• [Written problem] Add 85 to every coordinate value in the answers between the line holding "Task: Click the" and the line holding "Action: (165, 31)", inclusive, and write all of those lines back out with their requests. Omit the pictures from your answer.

• [Data for the task]
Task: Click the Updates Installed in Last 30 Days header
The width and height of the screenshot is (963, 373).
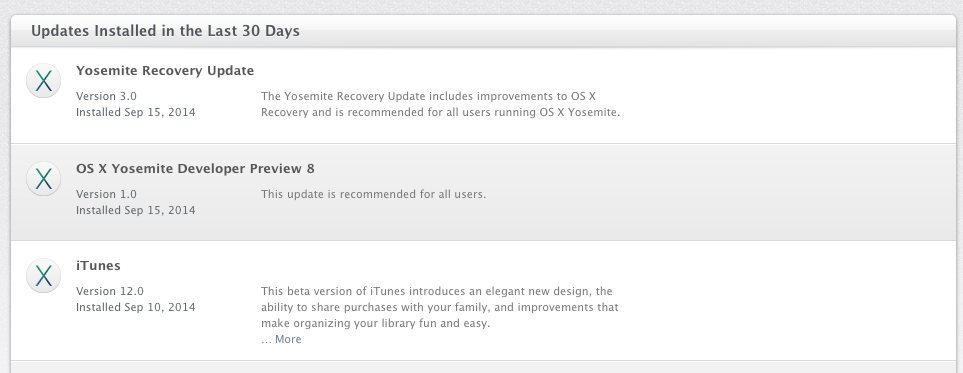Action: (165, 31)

* * *

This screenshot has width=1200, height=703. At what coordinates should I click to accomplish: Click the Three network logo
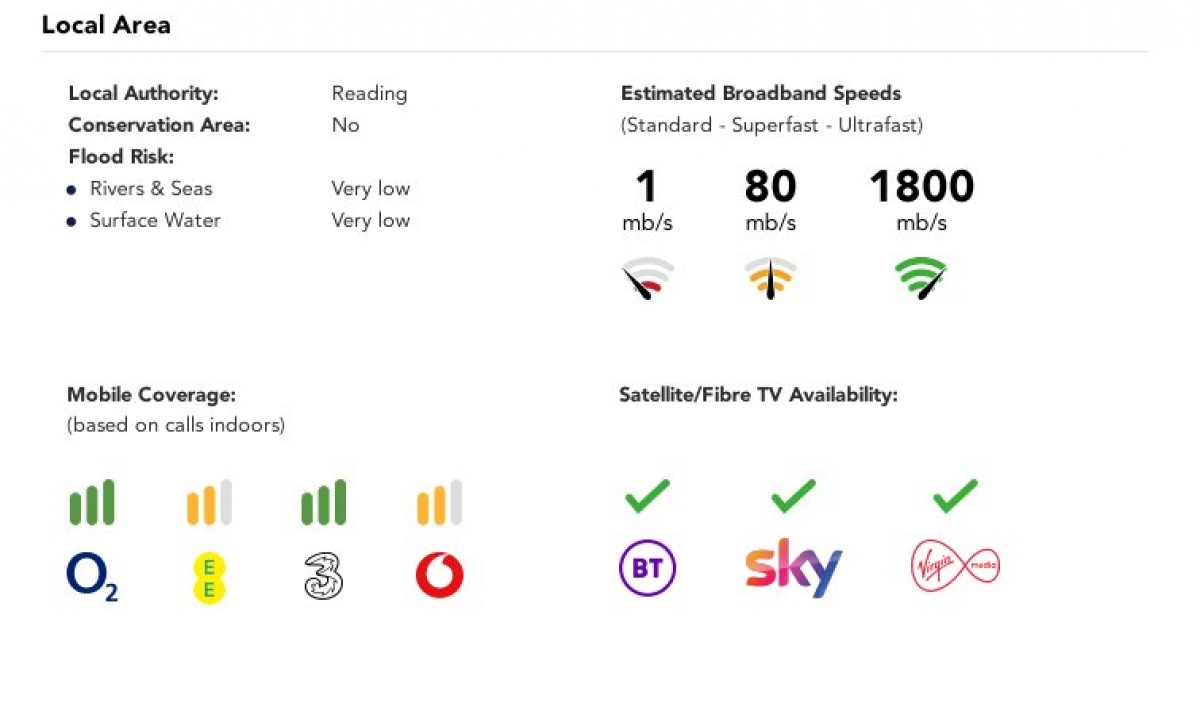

...

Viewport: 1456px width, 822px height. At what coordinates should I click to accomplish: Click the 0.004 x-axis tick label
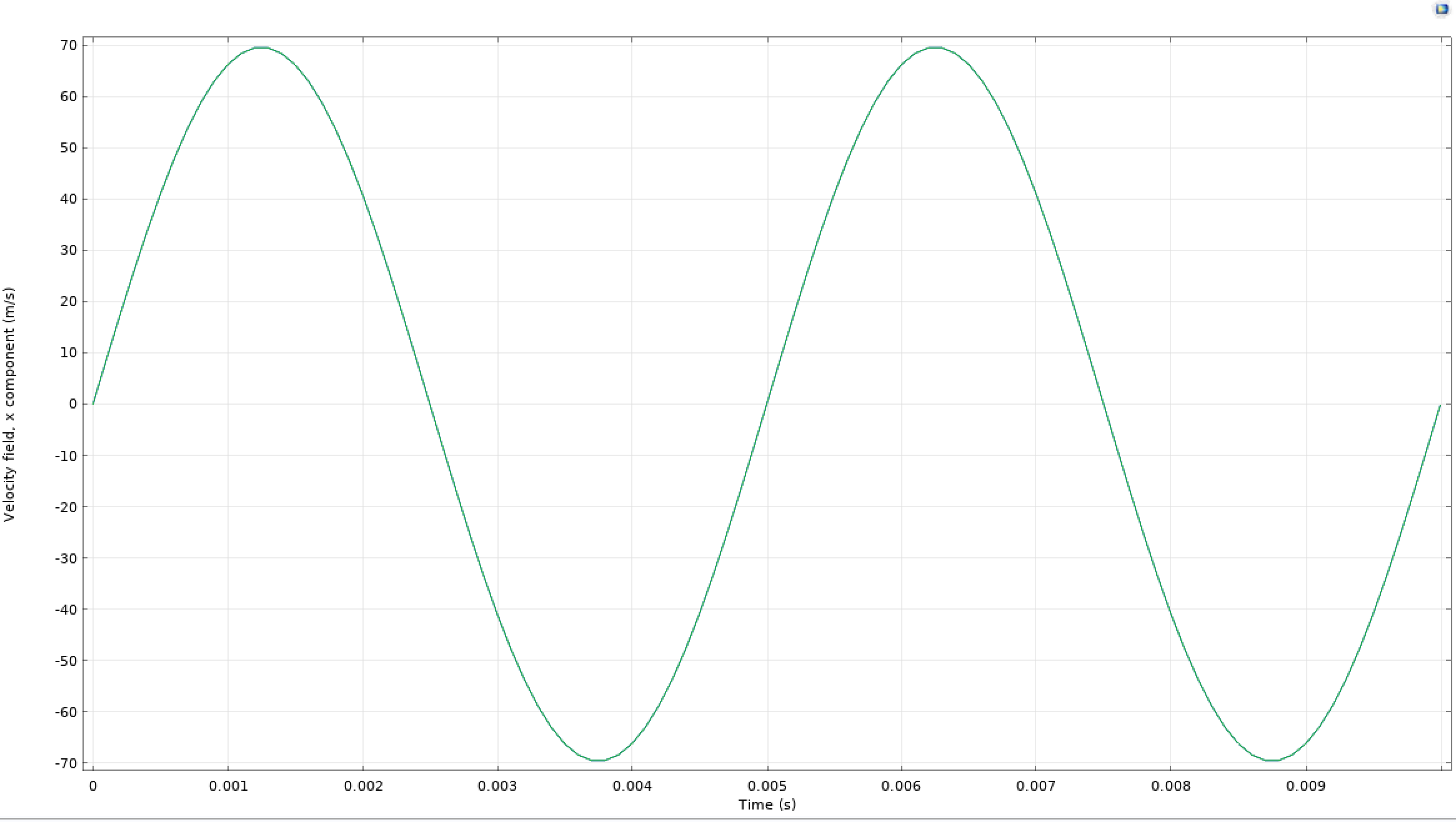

• [Task response]
Task: Click the Updates Installed in Last 30 Days header
The width and height of the screenshot is (963, 373).
Action: (250, 116)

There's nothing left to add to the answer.